To me, at all events, such a mode of living would be unendurable. The charm of getting home, as I see it, is the charm of getting back to what is inextricably my own—to things familiar and long loved, to things that belong to me alone and none other. I have lived in one house for 40 years. It has changed in that time, as I have—but somehow it still remains the same. No conceivable decorator’s masterpiece could give me the same ease. It is as much a part of me as my two hands. If I had to leave it, I’d be as certainly crippled as if I lost both legs.

IV.

I believe that this feeling for the hearth, for the immemorial lares and penates, is infinitely stronger here than in New York—that it has better survived here, indeed, than in any other large city of America—and that its persistence accounts for the superior charm of the town. There are, of course, thousands of Baltimoreans in flats—but I know of none to whom a flat seems more than a makeshift, a substitute, a necessary and temporary evil. They are all planning to get out, to find house-room in one of the new suburbs, to resume living in a home. What they see about them is too painfully not theirs. The New Yorker has simply lost that discontent. He is a vagabond. His notions of the agreeable become those of a vaudeville actor. He takes on the shallowness and unpleasantness of any other homeless man. He is highly sophisticated, and inordinately trashy.
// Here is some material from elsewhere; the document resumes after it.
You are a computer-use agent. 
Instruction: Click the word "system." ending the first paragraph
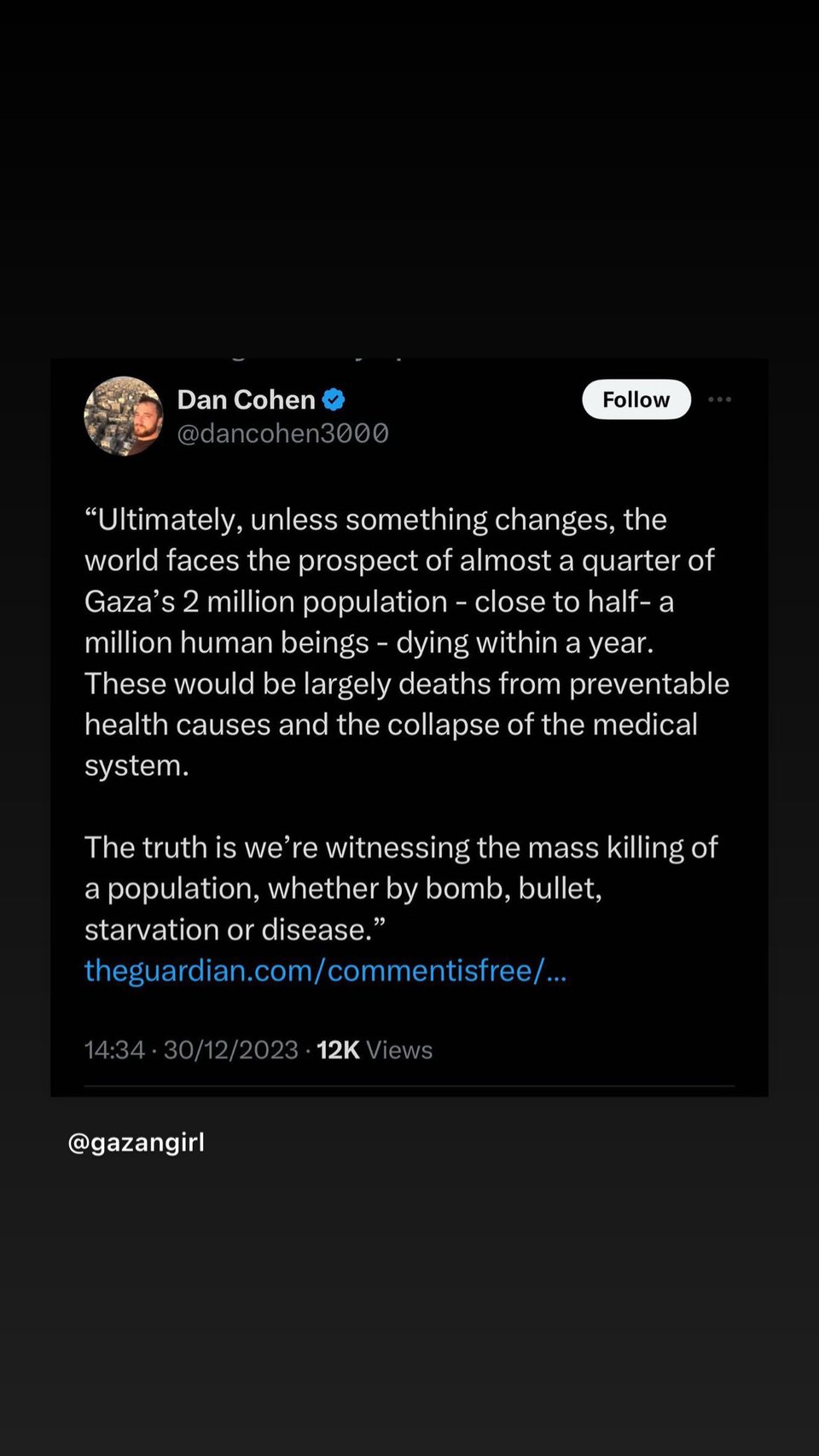tap(136, 766)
The fact explains the lack of charm that one finds in his town; the fact that the normal Baltimorean is almost his exact antithesis explains the charm that is here. Human relations, in such a place as this, tend to assume a solid permanence. A man’s circle of friends becomes a sort of extension of his family circle. His contacts are with men and women who are rooted as he is. They are not moving all the time, and so they are not changing their friends all the time. Thus abiding relationships tend to be built up, and when fortune brings unexpected changes they survive those changes. The men I know and esteem in Baltimore are, on the whole, men I have known and esteemed a long while; even those who have come into my ken relatively lately seem likely to last. But of the men I knew best when I first began going to New York, twenty-five years ago, not one is a friend today. Of those I knew best ten years ago, not six are friends today. The rest have got lost in the riot, and the friends of today, I sometimes fear, will get lost in the same way.

V.

In human relationships that are so casual there is seldom any satisfaction. It is our fellows who make life endurable to us, and give it a purpose and a meaning; if our contacts with them are light and frivolous, there is something lacking, and it is something of the very first importance. What I contend is that in Baltimore, under a slow-moving and cautious social organization, such contacts are more enduring than elsewhere, and that life in consequence is more charming. Of the external embellishments of life we have a plenty—as great a supply, indeed, to any rational taste, as New York itself. But we have something much better: we have a tradition of sound and comfortable living. A Baltimorean is not merely John Doe, an isolated individual of Homo sapiens, exactly like every other John Doe. He is John Doe of a certain place—of Baltimore, of a definite home in Baltimore. It was not by accident that all the people of the Western world, very early in their history, began distinguishing their best men by adding of this or that place to their names.

Notes [not part of the original article above]

1. Possibly a reference to “Advice to Boomers”, Sun (E), 1923-04-30, p. 17, “Within the span of my own life, all the traditional charms of the town have vanished, from the charms that went with its more ancient picturesqueness to the charm that went with its old name for gayety and good living.”